[Date Prev][Date Next][Thread Prev][Thread Next][Date Index][Thread Index]
Re: [Qemu-devel] [PATCH] check-qjson: More thorough testing of UTF-8 in
From: |
Blue Swirl |
Subject: |
Re: [Qemu-devel] [PATCH] check-qjson: More thorough testing of UTF-8 in strings |
Date: |
Thu, 28 Feb 2013 20:06:01 +0000 |
On Thu, Feb 28, 2013 at 7:42 PM, Markus Armbruster <address@hidden> wrote:
> Blue Swirl <address@hidden> writes:
>
>> On Thu, Feb 28, 2013 at 8:14 AM, Markus Armbruster <address@hidden> wrote:
>>> Blue Swirl <address@hidden> writes:
>>>
>>>> On Mon, Feb 4, 2013 at 5:19 PM, Markus Armbruster <address@hidden> wrote:
>>>>> Test cases are scraped from Markus Kuhn's UTF-8 decoder capability and
>>>>> stress test at
>>>>> http://www.cl.cam.ac.uk/~mgk25/ucs/examples/UTF-8-test.txt
>>>>>
>>>>> Unfortunately, both JSON parser and formatter misbehave right now.
>>>>> This test expects current, incorrect results. They're all clearly
>>>>> marked, and are to be replaced by correct ones as the bugs get fixed.
>>>>> See comments in new utf8_string() for details.
>>>>>
>>>>> Signed-off-by: Markus Armbruster <address@hidden>
>>>>> ---
>>>>> tests/check-qjson.c | 625
>>>>> ++++++++++++++++++++++++++++++++++++++++++++++++++++
>>>>> 1 file changed, 625 insertions(+)
>>>>>
>>>>> diff --git a/tests/check-qjson.c b/tests/check-qjson.c
>>>>> index 32ffb43..4590b3a 100644
>>>>> --- a/tests/check-qjson.c
>>>>> +++ b/tests/check-qjson.c
>>>>> @@ -1,8 +1,10 @@
>>>>> /*
>>>>> * Copyright IBM, Corp. 2009
>>>>> + * Copyright (c) 2013 Red Hat Inc.
>>>>> *
>>>>> * Authors:
>>>>> * Anthony Liguori <address@hidden>
>>>>> + * Markus Armbruster <address@hidden>,
>>>>> *
>>>>> * This work is licensed under the terms of the GNU LGPL, version 2.1 or
>>>>> later.
>>>>> * See the COPYING.LIB file in the top-level directory.

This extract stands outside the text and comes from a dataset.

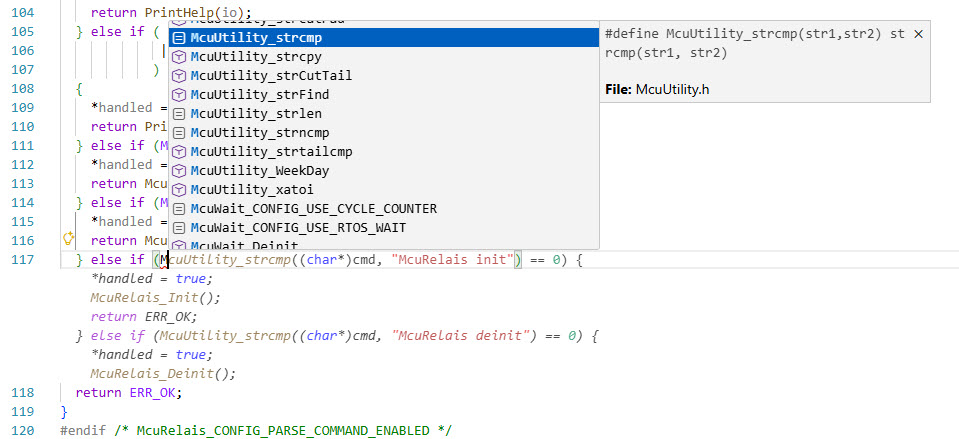Screen dimensions: 959x439
Task: Click the #endif directive on line 120
Action: (83, 430)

>>>>> @@ -131,6 +133,628 @@ static void single_quote_string(void)
>>>>> }
>>>>> }
>>>>>
>>>>> +static void utf8_string(void)
>>>>> +{
>>>>> + /*
>>>>> + * FIXME Current behavior for invalid UTF-8 sequences is
>>>>> + * incorrect. This test expects current, incorrect results.
>>>>> + * They're all marked "bug:" below, and are to be replaced by
>>>>> + * correct ones as the bugs get fixed.
>>>>> + *
>>>>> + * The JSON parser rejects some invalid sequences, but accepts
>>>>> + * others without correcting the problem.
>>>>> + *
>>>>> + * The JSON formatter replaces some invalid sequences by U+FFFF (a
>>>>> + * noncharacter), and goes wonky for others.
>>>>> + *
>>>>> + * For both directions, we should either reject all invalid
>>>>> + * sequences, or minimize overlong sequences and replace all other
>>>>> + * invalid sequences by a suitable replacement character. A
>>>>> + * common choice for replacement is U+FFFD.
>>>>> + *
>>>>> + * Problem: we can't easily deal with embedded U+0000. Parsing
>>>>> + * the JSON string "this \\u0000" is fun" yields "this \0 is fun",
>>>>> + * which gets misinterpreted as NUL-terminated "this ". We should
>>>>> + * consider using overlong encoding \xC0\x80 for U+0000 ("modified
>>>>> + * UTF-8").
>>>>> + *
>>>>> + * Tests are scraped from Markus Kuhn's UTF-8 decoder capability
>>>>> + * and stress test at
>>>>> + * http://www.cl.cam.ac.uk/~mgk25/ucs/examples/UTF-8-test.txt
>>>>> + */
>>>>> + static const struct {
>>>>> + const char *json_in;
>>>>> + const char *utf8_out;
>>>>> + const char *json_out; /* defaults to @json_in */
>>>>> + const char *utf8_in; /* defaults to @utf8_out */
>>>>> + } test_cases[] = {
>>>>> + /*
>>>>> + * Bug markers used here:
>>>>> + * - bug: not corrected
>>>>> + * JSON parser fails to correct invalid sequence(s)
>>>>> + * - bug: rejected
>>>>> + * JSON parser rejects invalid sequence(s)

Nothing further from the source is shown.